◆ **WHAT THE TASK REQUIRES**:
Transcribe the entries from the line containing "Given: Click the Assign people icon" through the end of the entries, and copy each line without change.

◆ **DATASET EXTRACT**:

________

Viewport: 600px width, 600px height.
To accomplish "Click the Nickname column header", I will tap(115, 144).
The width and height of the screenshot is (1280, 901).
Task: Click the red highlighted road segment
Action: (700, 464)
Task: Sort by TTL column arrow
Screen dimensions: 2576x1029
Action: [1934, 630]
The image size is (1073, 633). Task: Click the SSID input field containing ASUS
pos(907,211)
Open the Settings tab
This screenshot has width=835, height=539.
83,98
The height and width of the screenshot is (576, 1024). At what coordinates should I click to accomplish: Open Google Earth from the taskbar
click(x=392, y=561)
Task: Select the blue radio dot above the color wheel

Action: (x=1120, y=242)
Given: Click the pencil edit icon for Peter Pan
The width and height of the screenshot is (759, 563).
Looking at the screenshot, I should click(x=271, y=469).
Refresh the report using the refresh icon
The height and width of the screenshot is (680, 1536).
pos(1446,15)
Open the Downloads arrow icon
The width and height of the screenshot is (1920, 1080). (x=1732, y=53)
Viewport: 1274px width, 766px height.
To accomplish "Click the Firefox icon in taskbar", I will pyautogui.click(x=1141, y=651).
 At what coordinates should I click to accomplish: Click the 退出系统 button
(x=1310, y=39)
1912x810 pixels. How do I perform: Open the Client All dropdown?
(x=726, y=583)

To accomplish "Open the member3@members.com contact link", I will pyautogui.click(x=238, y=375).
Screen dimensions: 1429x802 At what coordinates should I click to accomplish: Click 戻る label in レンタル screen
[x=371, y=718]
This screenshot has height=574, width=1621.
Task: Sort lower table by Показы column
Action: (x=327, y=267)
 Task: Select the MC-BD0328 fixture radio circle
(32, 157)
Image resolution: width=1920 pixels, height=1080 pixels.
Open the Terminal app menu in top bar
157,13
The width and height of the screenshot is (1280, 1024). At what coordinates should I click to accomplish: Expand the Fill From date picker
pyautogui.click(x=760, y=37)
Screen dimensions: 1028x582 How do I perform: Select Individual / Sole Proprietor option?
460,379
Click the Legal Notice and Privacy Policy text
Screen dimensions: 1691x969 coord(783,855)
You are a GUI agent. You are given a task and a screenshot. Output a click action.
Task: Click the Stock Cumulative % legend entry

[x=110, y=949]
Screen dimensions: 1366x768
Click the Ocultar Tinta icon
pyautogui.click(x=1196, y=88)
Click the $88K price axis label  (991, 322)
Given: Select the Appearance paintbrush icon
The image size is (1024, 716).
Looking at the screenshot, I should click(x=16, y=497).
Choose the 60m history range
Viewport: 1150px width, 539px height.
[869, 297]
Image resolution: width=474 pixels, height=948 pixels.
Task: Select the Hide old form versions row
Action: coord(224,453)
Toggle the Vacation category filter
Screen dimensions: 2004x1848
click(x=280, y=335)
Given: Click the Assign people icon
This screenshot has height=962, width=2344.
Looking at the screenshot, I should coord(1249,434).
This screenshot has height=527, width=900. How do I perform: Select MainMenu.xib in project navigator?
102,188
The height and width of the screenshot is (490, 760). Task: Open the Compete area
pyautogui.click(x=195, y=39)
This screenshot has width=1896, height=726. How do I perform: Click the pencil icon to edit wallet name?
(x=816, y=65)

________

◆ **CORRECT ANSWER**:
Given: Click the Assign people icon
This screenshot has height=962, width=2344.
Looking at the screenshot, I should coord(1249,434).
This screenshot has height=527, width=900. How do I perform: Select MainMenu.xib in project navigator?
102,188
The height and width of the screenshot is (490, 760). Task: Open the Compete area
pyautogui.click(x=195, y=39)
This screenshot has width=1896, height=726. How do I perform: Click the pencil icon to edit wallet name?
(x=816, y=65)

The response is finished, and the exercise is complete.